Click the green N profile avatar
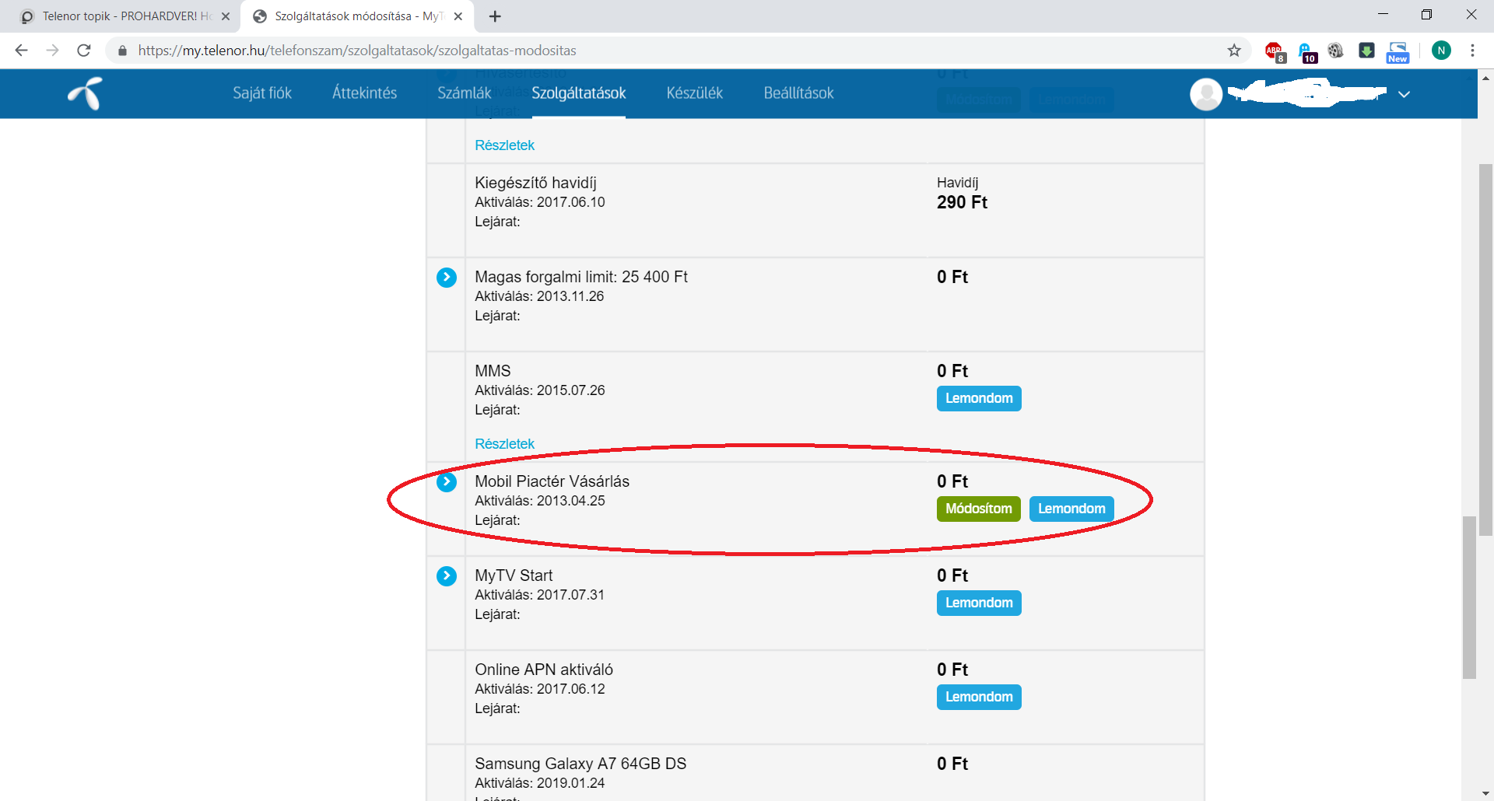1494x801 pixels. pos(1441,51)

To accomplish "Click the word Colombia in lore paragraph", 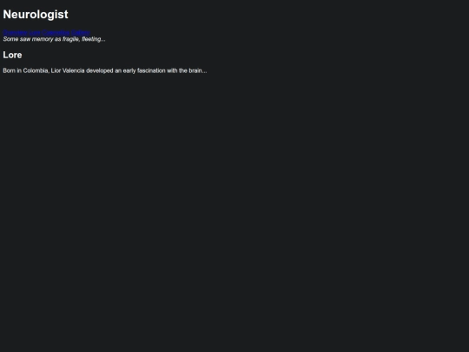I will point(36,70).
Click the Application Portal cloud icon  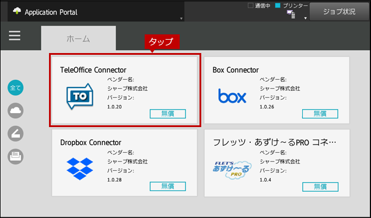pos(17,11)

* * * * * * *

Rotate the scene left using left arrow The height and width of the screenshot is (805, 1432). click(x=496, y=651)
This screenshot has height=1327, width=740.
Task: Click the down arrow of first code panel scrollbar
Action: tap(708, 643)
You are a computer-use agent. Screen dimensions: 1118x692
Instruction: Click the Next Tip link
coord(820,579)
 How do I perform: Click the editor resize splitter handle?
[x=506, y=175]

* * * * * * *

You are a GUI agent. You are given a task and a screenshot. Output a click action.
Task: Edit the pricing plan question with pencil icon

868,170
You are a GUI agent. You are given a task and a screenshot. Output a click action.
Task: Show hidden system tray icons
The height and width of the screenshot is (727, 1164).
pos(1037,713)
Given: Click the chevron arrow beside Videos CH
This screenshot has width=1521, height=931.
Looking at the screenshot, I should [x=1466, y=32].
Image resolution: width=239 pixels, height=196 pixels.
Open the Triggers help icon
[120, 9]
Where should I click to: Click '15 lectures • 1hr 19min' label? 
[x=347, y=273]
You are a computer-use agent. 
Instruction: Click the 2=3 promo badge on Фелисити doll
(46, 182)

* * * * * * *

## Task statement
Recast the lines of the records as a numbered list, beginning at the line that contains "You are a computer-use agent. Screen" and stopping after the line that contains "[x=506, y=175]". Omit any blank lines.

## Solved problem
1. You are a computer-use agent. Screen dimensions: 1118x692
2. Instruction: Click the Next Tip link
3. coord(820,579)
4.  How do I perform: Click the editor resize splitter handle?
5. [x=506, y=175]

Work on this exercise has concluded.